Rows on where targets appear
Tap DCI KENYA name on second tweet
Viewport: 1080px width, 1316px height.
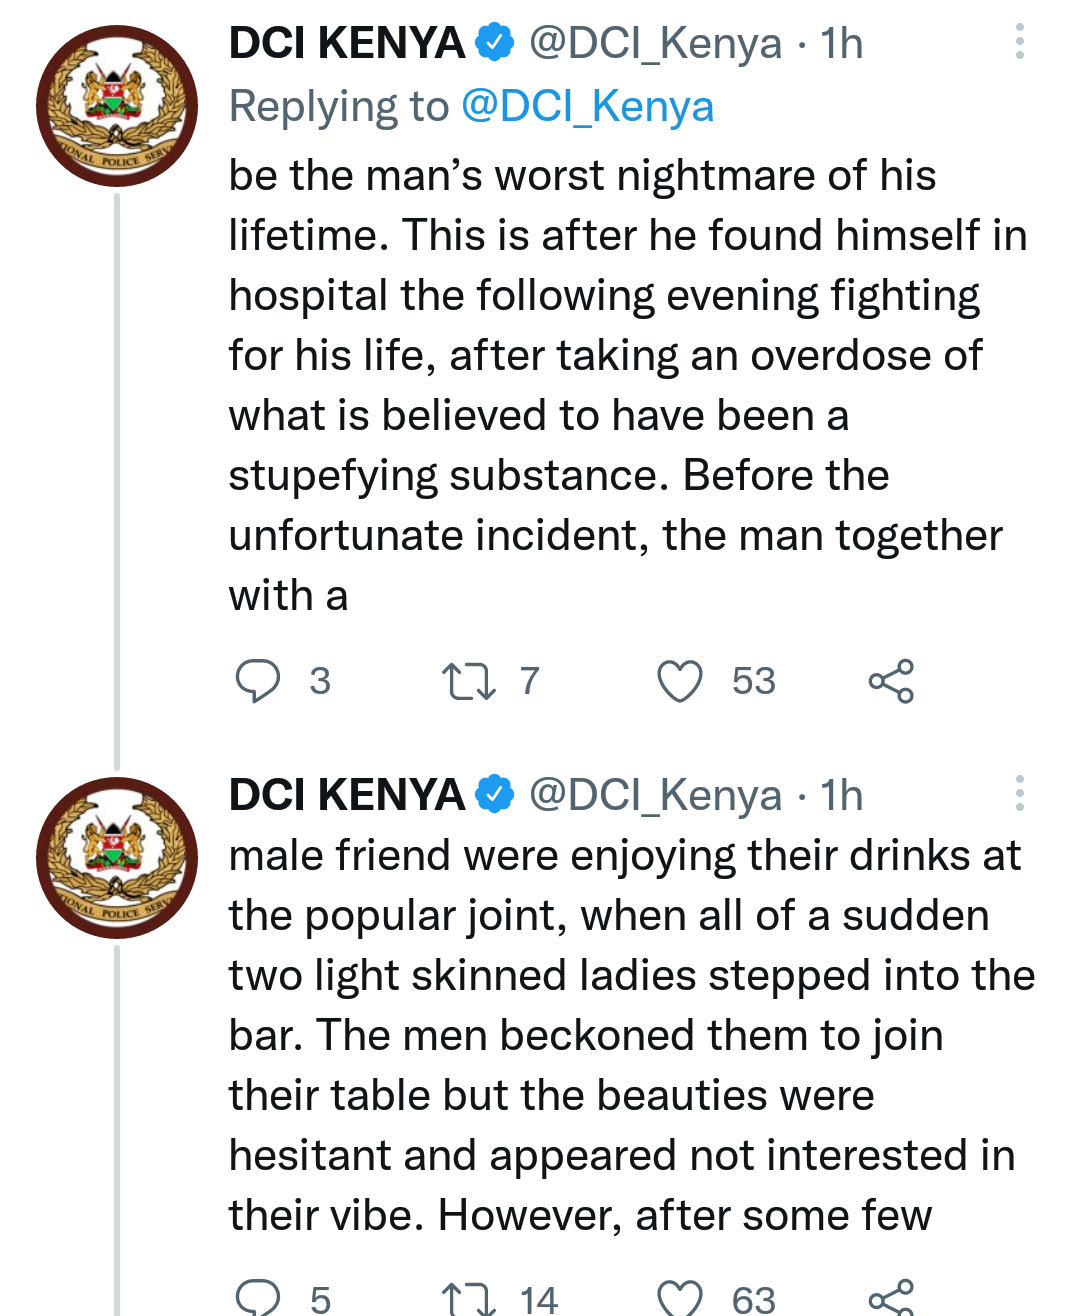tap(346, 795)
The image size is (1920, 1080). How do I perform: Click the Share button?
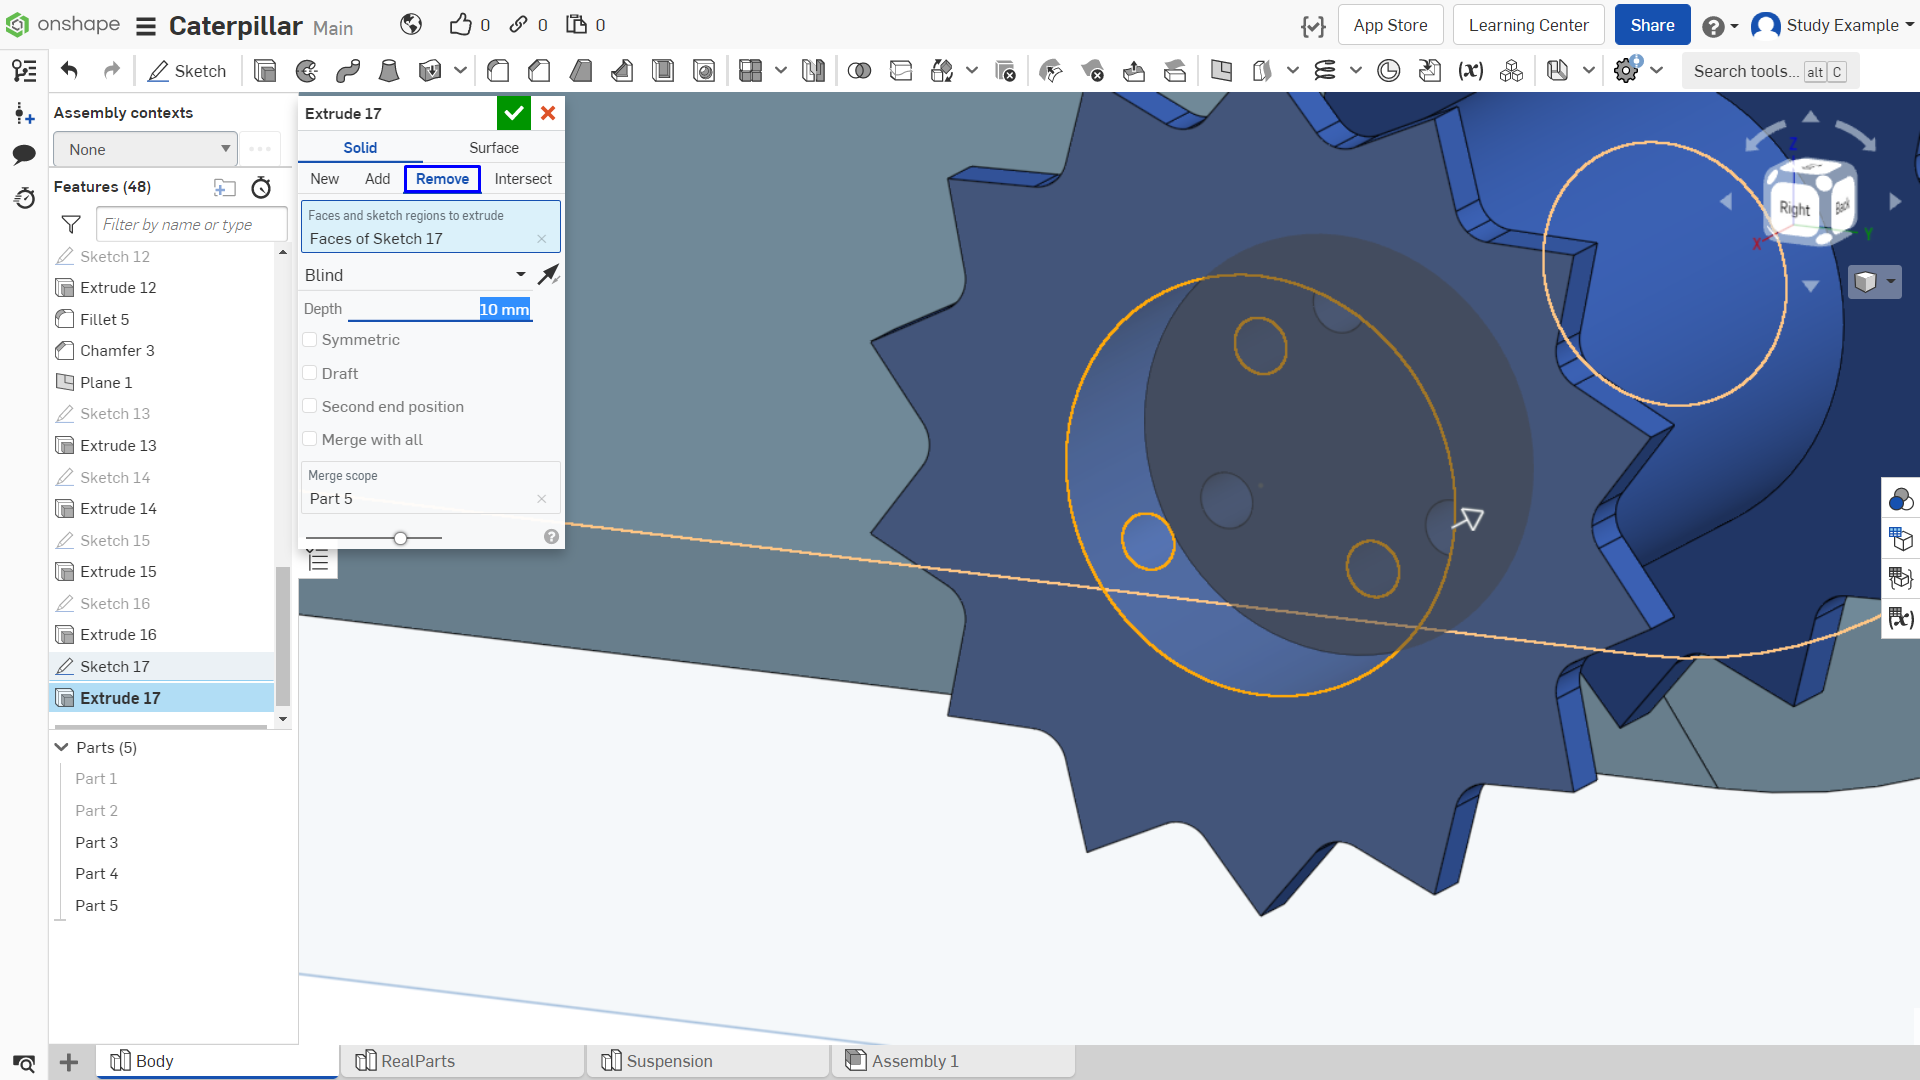coord(1652,25)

> **SHORT EXERCISE**
Can you write out every line of the items above again, requests included, with each coordinate in the answers shifted by -100 and the pictures left out?

> **PROBLEM SOLUTION**
Tap DCI KENYA name on second tweet
Viewport: 1080px width, 1316px height.
tap(246, 695)
The image size is (1920, 1080). How do I perform: Click the Share button?
coord(1552,-75)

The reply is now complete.